The paper proposes two solutions. One straightford solution is to co-locate the counter and data, such that they constitute an atomic pair which can be transferred on the memory bus. To accommodate this change, the width of the memory bus must also be extended such that 72 bits (64 + 8) are sent per transfer. This design has two severe problems. First, extending the memory bug width is rather impractical on today’s architecture, since that implies adding more pins to the memory chip, which is expensive and sometimes unrealistic. Second, this still does not solve the read latency problem, because in order to overlap cache line read and counter read, they must reside in different address spaces. Co-locating both in the same unit will waste too much storage.
The second proposal is to add a separate queue for counters in addition to the write queue that already exists on modern processors. These two queues are backed by residual powers on the NVM chip, which allows them to flush volatile data into the NVM in case of a power failure. On eviction of a dirty cache line, the newly generated counter as well as the dirty line are inserted into the corresponding queue. A “ready” bit is set for both entries if both are available in the queues (i.e. the paper suggests that when a counter is inserted, the counter queue controller should check cache line queue whether the line on the same address has already been inserted. If positive, the “ready” bits in both entries will be set). On power failure, only entries with the “ready” bit on will be flushed, and the rest be discarded. Note that the hardware does not need to insert the counter and dirty cache line at the same moment. In fact, to achieve better performance, the design explicitly allows some cache line and counter writes be non-atomic, as we will discuss below.

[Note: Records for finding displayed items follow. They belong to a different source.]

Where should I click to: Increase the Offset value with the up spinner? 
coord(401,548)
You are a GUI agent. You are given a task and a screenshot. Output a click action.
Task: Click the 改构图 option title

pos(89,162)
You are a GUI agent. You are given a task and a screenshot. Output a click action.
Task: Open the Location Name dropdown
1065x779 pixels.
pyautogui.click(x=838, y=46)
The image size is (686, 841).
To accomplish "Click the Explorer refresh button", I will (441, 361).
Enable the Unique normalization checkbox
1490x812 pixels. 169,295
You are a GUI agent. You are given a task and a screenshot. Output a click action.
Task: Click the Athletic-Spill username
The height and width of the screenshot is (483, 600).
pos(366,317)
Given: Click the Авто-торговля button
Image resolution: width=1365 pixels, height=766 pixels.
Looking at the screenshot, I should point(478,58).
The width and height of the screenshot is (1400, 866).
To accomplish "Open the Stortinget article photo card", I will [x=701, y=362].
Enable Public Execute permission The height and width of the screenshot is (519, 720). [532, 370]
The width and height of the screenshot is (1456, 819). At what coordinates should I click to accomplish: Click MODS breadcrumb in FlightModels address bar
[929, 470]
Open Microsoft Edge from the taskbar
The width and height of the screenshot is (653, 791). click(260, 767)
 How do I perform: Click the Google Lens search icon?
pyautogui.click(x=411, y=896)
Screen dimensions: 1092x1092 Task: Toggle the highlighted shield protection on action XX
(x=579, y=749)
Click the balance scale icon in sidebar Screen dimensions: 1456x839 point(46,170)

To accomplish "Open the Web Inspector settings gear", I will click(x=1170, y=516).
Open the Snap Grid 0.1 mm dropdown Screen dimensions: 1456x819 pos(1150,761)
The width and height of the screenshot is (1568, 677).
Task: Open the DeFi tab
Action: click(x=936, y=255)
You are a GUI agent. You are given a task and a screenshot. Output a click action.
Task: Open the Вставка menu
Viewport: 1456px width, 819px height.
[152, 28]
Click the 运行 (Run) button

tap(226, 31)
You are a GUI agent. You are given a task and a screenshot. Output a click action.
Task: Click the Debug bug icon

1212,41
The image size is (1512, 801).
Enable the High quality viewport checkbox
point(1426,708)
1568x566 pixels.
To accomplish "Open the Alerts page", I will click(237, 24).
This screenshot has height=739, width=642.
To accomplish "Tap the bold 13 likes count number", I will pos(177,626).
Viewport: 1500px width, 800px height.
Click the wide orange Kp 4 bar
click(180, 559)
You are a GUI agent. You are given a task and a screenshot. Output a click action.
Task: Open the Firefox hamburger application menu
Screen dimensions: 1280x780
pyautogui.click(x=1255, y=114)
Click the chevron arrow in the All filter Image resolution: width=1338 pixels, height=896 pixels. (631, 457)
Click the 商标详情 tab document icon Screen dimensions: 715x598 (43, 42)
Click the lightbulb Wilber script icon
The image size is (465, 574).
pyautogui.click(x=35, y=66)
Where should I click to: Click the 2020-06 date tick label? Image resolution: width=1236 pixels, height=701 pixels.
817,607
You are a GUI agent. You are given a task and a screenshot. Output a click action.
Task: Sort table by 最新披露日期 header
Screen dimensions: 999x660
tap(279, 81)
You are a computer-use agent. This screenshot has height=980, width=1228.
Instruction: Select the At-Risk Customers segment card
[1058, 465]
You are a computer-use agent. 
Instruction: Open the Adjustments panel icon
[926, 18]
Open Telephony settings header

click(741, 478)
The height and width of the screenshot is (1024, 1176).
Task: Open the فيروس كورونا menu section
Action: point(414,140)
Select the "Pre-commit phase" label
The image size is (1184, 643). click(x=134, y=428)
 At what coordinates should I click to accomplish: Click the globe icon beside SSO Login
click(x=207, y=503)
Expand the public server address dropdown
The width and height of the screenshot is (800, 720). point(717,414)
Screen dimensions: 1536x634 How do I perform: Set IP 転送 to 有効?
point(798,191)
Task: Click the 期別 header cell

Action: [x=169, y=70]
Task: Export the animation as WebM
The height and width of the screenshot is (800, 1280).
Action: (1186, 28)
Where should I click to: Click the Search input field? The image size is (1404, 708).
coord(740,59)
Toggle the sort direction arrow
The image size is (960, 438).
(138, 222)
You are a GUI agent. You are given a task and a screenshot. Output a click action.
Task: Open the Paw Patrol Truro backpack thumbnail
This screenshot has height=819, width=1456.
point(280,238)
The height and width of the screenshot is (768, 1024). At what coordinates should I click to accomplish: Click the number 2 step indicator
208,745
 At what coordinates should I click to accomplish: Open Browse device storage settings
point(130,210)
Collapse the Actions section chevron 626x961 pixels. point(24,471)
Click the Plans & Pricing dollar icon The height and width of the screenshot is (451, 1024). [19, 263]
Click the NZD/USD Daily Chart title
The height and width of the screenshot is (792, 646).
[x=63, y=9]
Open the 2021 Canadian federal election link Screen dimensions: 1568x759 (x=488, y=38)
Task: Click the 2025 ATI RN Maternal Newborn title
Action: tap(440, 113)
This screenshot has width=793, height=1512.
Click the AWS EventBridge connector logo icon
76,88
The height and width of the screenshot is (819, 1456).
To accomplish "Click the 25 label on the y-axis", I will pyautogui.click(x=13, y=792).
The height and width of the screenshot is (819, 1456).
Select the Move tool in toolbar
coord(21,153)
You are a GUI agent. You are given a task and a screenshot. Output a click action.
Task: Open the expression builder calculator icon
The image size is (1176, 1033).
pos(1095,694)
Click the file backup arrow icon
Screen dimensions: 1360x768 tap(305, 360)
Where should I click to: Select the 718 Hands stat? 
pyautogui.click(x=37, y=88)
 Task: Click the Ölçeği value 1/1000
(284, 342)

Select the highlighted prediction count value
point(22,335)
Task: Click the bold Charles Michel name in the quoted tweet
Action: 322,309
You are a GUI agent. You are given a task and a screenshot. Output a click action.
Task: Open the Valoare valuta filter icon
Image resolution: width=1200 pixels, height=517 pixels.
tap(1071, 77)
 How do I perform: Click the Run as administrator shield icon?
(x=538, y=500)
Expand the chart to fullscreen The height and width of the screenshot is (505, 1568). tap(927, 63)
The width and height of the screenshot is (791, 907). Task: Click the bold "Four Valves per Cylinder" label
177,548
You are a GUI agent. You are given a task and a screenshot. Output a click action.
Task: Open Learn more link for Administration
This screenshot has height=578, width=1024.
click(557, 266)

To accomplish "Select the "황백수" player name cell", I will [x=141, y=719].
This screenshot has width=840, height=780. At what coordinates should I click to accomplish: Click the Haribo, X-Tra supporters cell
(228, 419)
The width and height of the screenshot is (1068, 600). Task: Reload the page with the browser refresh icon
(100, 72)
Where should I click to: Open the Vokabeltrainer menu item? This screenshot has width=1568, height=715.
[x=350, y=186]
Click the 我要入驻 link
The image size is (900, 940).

This paper also makes an observation that is critical for achieving high performance with counter atomic architecture: Not all stores are required to be counter atomic to ensure recoverability. In some use cases, only the store that makes private data public, or affects the recoverbility of the data. In the above linked list example, the stores that write to the new node does not need to be counter atomic before the store that updates the head pointer (after this point, counter-atomicity must be enforced, of course). This allows the hardware to reorder and coalesce stores for better write performance in the window starting from node creation to head pointer update. Another prominent example is logging. In all logging schemes, two copies of data under modification are maintained, and only one copy is updated during the transaction (for undo logging, we update data in-place; for redo/shadow logging, we update the redo log entry and leave data untouched). The important observation is that if the system crashes in the middle of a transaction, the copy of data that is under update will be discarded, and no impact will be made if this part of the memory is inconsistent. This poses a great opportunity in logging systems, because according to the observation, no counter atomicity needs to be maintained for cache lines updated during the transaction until the transaction commits, at which time the updated data will become the master copy.
As an ISA extension, the paper suggests adding a “flush counter cache” instruction as a counterpart of the clflush which flushes data cache. At the end of the counter atomicity window, the programmer should issue both clflush and counter cache flush instructions in order to correctly persist both states to the NVM.